La montaña mágica es un Bildungsroman sobre el mundo entre Otto Von Bismark y la Primera Guerra Mundial. Es una novela sobre la enfermedad, el tiempo, la muerte, la universalidad de la existencia. Recuerdo que en alguna ocasión de mi niñez arranqué un pedacito de pasto de un jardín, le di vueltas a la hojita, la observé con suma atención por largos minutos, luego soplé, cayó al suelo, y me asombró la cantidad de hojitas de pasto que podía recortar de nuevo y ver con el mismo esmero. La montaña mágica contiene dosis de estas experiencias definitivas, aparentemente tan simples. Thomas Mann piensa el tiempo, lo desmenuza, lo convierte en una fabulosa experiencia del lenguaje. Nos entretiene con sus magníficos personajes —Settembrini, Naptha, Madame Chauchat, el doctor Behrens, etc.— y nosotros escuchamos recostados al lado de ellos, en un chaise longue del sanatorio de Berghof, en esa posición horizontal, admirando el paisaje desde la terraza, con las montañas tapizadas de nieve.

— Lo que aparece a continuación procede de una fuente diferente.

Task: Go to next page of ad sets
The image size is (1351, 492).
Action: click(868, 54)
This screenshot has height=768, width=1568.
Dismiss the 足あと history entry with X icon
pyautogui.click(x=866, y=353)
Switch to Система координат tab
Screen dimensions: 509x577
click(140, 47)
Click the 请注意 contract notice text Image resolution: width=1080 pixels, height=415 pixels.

Son magníficas muchísimas páginas: Peeperkorn es Sileno, el padre adoptivo de Dionisio, gran bebedor, tipo de titán, que es llevado de los brazos por Castrop y Chauchat al igual que en el cuadro de Rubens, Sileno borracho. Qué enorme momento aquel de Madame Zimmermann muriéndose de risa, sin poder detenerse, debido al desafortunado desarrollo de su enfermedad. La muerte de Joachim, la narración de su convalecencia y desenlace, sonriéndole a su querida Marusja, por primera y última vez. Qué maravilloso momento en el cual Hans Castorp oye música con el fonógrafo, El tilo de Schubert: símbolo del hogar, del sueño del eterno descanso. Y es que un sueño siempre es un trozo de tiempo, como aquel asombroso poema dictado por Holger, el espíritu convocado mediante la jovencita Ellen Brand, que parece no terminar nunca sino hasta que alguien se atreva a ponerle un punto final.


Referencias

  1. Ensayo originalmente publicado el 2 de agosto de 2020 en La Jornada Semanal, del periódico mexicano La Jornada.

2. Para más detalles sobre los sueños recomiendo el fabuloso libro de Hugo Hiriart, Sobre la naturaleza de los sueños, Ediciones Era (1995).